Tasks to complete:
1 - Answer these about the bug report:
(a) On what kind of nodes were the electrostatic simulations run?
(b) What CUDA error number does the abort message give?
(c) Which source file does the backtrace show the call ultimately originates from?
2 - Reproduce the bug report word for word, starting at "amrex::Abort::3::CUDA error 700" and continuing up to and including "was encountered !!!".

Page:
-- -- --
Bug: Invalid memory access occurred during AMReX::GpuDevice::streamSynchronize #5065

archermarx · 2024-07-19T21:19:41Z

Hi,

When running electrostatic simulations on NVIDIA H100 nodes (further details described in #5036), I encounter the following error during the final simulation step:

amrex::Abort::3::CUDA error 700 in file /home/marksta/src/warpx/build/_deps/fetchedamrex-src/Src/Base/AMReX_GpuDevice.cpp
line 648: an illegal memory access was encountered !!!
SIGABRT

This points to this section of code

`Amrex/Src/Base/AMReX_GpuDevice.cpp`::648

void
Device::streamSynchronize () noexcept
{
#ifdef AMREX_USE_SYCL
    auto& q = streamQueue();
    try {
        q.wait_and_throw();
    } catch (sycl::exception const& ex) {
        amrex::Abort(std::string("streamSynchronize: ")+ex.what()+"!!!!!");
    }
#else
    AMREX_HIP_OR_CUDA( AMREX_HIP_SAFE_CALL(hipStreamSynchronize(gpuStream()));,
                       AMREX_CUDA_SAFE_CALL(cudaStreamSynchronize(gpuStream())); ) // error is occurring here I think
#endif
}

Looking at the attached backtrace file, I can see that this call ultimately originates from the final half velocity push in WarpXEvolve.cpp

`WarpXEvolve.cpp::177`

  if (cur_time + dt[0] >= stop_time - 1.e-3*dt[0] || step == numsteps_max-1) {
    // At the end of last step, push p by 0.5*dt to synchronize
    FillBoundaryE(guard_cells.ng_FieldGather);
    FillBoundaryB(guard_cells.ng_FieldGather);
    if (fft_do_time_averaging)
-- -- --
Data excerpts:
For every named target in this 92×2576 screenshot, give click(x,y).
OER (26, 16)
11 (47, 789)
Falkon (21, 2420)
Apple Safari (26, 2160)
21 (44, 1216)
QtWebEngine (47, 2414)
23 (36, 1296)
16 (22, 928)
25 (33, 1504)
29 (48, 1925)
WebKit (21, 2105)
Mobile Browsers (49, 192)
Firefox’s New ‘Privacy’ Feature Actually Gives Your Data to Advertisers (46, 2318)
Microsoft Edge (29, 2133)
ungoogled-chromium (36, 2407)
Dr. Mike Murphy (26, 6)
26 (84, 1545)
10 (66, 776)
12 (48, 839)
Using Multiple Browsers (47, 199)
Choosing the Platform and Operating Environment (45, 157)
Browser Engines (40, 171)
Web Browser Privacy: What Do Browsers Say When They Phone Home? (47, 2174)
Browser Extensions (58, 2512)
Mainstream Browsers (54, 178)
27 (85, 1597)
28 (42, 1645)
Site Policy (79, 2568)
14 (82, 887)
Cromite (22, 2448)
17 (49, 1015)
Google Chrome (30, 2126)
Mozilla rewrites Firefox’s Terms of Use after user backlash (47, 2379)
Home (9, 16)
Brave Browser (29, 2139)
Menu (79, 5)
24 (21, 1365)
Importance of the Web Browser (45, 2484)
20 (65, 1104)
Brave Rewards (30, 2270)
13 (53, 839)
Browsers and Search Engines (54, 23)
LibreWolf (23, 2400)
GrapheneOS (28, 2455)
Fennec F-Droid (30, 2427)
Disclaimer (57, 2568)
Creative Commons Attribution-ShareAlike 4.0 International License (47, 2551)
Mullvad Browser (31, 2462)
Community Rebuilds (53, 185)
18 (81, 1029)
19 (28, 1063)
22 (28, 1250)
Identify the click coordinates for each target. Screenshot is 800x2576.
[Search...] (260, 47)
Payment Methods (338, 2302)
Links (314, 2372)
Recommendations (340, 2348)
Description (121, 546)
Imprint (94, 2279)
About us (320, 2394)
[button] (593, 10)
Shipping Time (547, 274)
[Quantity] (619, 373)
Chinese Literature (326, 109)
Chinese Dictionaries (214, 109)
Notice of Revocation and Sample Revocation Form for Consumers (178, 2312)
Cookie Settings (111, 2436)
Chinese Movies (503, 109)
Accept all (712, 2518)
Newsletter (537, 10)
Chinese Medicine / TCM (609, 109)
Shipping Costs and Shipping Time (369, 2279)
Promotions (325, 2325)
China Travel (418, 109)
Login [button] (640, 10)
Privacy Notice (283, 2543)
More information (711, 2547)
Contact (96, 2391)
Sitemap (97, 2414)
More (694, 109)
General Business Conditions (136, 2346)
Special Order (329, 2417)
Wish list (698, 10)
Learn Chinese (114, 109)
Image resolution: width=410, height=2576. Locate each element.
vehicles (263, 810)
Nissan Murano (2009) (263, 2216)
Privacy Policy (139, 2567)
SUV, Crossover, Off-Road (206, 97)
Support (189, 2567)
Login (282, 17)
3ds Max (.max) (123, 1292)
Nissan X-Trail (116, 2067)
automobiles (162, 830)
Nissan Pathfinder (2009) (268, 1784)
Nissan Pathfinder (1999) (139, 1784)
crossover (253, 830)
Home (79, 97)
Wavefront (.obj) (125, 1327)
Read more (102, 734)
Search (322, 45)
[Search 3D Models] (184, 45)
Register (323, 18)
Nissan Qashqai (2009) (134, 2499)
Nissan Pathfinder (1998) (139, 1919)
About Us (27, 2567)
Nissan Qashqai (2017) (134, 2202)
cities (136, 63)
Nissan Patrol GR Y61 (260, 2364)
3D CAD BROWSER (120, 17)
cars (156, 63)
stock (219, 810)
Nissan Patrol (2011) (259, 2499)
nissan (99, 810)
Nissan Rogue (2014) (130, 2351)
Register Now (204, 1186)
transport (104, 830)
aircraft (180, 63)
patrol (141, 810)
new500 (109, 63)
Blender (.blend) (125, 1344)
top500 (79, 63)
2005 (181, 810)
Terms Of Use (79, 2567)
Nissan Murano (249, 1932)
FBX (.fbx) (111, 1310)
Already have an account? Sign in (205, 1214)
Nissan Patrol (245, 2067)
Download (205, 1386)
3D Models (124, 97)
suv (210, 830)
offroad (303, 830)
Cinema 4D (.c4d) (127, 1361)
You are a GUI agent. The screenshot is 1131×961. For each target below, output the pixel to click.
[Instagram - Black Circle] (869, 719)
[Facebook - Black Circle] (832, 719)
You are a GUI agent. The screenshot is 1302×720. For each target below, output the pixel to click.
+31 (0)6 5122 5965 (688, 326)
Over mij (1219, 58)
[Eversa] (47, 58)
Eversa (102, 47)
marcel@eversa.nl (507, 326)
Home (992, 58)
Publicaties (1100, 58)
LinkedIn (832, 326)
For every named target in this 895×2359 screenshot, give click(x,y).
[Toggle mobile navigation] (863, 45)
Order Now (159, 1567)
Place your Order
-- -- --
Answers for the exercise:
1 -
(a) NVIDIA H100 nodes
(b) 700
(c) WarpXEvolve.cpp

2 -
amrex::Abort::3::CUDA error 700 in file /home/marksta/src/warpx/build/_deps/fetchedamrex-src/Src/Base/AMReX_GpuDevice.cpp
line 648: an illegal memory access was encountered !!!